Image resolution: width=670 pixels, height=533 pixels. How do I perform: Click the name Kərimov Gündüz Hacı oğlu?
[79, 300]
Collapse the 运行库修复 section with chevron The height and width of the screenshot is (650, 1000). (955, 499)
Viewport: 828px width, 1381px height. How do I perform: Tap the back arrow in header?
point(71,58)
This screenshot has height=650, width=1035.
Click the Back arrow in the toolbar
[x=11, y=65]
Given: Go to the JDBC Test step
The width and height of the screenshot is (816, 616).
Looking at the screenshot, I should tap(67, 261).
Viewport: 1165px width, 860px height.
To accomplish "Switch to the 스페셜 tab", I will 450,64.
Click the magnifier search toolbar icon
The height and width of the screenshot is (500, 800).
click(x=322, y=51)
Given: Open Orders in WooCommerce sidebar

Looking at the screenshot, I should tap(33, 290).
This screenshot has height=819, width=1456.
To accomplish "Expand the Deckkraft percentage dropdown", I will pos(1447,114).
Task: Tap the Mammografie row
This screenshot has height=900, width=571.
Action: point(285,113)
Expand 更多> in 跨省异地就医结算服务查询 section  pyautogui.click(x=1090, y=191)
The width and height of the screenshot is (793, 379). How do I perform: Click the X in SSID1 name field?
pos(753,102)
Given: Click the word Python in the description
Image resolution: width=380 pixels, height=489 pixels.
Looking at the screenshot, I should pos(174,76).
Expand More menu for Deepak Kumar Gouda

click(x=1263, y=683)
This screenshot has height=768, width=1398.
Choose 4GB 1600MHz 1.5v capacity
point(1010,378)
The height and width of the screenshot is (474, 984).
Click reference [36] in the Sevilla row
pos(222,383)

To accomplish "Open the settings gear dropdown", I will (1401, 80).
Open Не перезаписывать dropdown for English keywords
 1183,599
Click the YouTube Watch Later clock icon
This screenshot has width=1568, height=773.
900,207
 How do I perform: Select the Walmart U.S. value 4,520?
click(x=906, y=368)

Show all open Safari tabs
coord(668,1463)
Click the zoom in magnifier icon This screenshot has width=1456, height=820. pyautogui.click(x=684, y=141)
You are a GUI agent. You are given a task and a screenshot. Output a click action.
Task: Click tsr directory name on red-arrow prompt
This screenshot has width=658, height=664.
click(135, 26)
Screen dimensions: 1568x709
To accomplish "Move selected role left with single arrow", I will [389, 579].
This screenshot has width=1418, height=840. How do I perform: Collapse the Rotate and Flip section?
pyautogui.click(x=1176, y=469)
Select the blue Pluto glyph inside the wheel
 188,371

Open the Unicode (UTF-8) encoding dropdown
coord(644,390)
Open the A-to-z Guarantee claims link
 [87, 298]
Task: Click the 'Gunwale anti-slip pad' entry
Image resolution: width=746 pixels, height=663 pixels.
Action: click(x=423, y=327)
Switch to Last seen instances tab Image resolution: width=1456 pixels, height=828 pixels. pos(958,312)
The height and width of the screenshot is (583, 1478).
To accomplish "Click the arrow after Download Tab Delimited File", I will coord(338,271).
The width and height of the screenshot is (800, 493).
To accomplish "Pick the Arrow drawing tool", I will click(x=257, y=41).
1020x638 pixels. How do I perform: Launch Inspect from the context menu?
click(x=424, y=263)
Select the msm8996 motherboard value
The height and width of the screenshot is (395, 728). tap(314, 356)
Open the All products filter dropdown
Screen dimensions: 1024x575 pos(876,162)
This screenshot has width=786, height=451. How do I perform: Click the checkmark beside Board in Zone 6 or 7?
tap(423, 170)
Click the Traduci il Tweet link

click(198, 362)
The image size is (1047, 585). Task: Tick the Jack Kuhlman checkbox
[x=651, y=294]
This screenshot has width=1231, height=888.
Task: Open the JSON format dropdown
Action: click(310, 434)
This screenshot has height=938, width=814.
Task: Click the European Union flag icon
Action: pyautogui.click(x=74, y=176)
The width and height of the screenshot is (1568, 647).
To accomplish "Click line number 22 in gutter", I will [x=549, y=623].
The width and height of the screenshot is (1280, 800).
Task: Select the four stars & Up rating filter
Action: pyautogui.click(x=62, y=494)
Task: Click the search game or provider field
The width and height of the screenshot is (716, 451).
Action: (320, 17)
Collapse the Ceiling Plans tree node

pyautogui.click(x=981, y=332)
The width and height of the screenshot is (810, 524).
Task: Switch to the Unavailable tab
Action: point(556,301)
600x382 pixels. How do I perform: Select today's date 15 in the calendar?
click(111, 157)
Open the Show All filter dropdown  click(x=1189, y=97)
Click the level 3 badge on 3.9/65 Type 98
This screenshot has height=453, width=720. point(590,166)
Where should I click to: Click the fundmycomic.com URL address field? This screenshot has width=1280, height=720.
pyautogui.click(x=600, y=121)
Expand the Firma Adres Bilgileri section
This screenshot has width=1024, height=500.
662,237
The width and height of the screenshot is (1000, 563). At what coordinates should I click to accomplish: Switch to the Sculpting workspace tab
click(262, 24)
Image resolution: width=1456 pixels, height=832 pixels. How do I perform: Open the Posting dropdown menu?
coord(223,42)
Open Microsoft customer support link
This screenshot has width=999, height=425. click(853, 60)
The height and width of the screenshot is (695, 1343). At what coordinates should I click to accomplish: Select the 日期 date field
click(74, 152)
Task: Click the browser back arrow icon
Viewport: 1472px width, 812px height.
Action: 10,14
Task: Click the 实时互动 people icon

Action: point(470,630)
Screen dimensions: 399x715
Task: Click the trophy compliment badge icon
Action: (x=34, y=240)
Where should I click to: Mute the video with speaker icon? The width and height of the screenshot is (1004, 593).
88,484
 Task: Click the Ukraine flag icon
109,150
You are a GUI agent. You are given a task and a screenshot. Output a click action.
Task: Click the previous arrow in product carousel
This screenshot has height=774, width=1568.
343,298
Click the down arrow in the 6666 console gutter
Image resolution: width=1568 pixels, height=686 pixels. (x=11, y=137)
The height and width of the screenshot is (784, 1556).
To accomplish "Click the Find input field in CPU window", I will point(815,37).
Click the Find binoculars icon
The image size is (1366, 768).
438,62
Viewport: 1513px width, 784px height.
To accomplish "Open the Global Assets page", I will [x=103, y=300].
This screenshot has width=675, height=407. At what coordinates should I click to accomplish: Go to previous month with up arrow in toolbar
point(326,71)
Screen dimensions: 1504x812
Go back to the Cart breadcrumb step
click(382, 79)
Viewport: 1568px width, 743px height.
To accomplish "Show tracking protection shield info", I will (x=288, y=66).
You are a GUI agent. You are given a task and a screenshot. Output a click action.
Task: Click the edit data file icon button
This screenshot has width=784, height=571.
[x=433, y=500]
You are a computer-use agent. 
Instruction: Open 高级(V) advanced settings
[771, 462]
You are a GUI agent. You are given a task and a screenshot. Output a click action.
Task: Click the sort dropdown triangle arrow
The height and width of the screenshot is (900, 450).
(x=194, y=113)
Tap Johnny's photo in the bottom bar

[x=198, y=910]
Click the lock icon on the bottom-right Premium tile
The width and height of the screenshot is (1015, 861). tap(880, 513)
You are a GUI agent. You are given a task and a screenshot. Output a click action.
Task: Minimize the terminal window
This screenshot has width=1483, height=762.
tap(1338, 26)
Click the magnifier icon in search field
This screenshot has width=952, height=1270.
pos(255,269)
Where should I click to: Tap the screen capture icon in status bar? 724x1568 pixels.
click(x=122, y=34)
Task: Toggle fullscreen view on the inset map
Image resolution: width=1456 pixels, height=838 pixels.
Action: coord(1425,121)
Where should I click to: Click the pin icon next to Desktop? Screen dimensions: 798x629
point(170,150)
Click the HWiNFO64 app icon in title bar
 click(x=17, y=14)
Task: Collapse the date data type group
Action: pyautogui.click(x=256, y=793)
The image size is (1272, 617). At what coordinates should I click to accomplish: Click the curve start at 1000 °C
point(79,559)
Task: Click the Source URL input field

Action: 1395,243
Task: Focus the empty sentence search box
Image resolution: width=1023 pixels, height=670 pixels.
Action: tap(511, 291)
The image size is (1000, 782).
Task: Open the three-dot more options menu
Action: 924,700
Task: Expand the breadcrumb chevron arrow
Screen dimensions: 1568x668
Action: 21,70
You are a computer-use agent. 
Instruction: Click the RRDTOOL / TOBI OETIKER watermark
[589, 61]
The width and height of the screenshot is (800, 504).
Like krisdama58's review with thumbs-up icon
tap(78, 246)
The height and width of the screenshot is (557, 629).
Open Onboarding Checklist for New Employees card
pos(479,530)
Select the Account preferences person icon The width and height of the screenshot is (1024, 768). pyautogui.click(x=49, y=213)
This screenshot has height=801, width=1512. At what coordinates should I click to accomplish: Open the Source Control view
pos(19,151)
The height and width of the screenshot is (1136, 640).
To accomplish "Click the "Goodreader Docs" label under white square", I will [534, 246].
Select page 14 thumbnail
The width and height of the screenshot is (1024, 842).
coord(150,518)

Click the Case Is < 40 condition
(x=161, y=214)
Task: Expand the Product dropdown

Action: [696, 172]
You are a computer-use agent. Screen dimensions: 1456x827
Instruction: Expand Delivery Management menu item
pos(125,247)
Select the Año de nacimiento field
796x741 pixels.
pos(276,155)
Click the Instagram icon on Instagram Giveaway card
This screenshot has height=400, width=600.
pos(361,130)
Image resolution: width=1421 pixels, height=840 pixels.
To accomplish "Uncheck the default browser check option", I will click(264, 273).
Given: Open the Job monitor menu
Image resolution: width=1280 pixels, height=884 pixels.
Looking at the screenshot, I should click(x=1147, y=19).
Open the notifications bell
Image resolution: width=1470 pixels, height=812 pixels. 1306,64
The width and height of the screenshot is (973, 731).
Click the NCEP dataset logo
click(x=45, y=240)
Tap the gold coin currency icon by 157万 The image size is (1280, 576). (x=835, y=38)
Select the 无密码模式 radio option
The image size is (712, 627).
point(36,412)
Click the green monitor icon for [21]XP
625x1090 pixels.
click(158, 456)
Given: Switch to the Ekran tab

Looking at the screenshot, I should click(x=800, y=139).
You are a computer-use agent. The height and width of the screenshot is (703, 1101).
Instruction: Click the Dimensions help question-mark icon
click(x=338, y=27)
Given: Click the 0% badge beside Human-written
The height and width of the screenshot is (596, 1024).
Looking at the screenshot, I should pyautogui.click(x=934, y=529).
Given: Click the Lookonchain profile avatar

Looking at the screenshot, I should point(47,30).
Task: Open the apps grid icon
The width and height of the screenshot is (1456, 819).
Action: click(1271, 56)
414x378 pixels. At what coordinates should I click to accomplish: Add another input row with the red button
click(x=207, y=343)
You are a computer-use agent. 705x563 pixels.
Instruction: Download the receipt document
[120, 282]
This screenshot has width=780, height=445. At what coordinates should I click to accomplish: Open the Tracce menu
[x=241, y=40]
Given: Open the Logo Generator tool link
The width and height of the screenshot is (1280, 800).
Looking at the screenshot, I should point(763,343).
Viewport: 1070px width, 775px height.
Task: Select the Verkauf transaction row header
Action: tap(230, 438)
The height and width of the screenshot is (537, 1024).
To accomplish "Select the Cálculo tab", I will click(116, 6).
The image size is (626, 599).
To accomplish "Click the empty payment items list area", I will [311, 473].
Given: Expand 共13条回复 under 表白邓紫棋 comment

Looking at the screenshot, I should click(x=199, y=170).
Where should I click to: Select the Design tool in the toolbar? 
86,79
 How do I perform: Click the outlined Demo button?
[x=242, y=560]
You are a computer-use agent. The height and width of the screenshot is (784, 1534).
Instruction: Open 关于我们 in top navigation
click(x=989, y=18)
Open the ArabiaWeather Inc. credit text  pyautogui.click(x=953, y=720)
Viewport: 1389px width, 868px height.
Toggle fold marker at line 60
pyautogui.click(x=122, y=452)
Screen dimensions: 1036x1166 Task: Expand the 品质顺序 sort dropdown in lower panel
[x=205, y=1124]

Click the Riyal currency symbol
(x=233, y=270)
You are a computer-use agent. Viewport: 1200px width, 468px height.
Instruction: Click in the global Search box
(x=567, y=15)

|---|

→ YOUR INSTRUCTIONS
Copy, from the data above, every line where the word "magnifier" appears.

→ EXERCISE SOLUTION
Click the magnifier search toolbar icon
Click the zoom in magnifier icon This screenshot has width=1456, height=820. pyautogui.click(x=684, y=141)
Click the magnifier icon in search field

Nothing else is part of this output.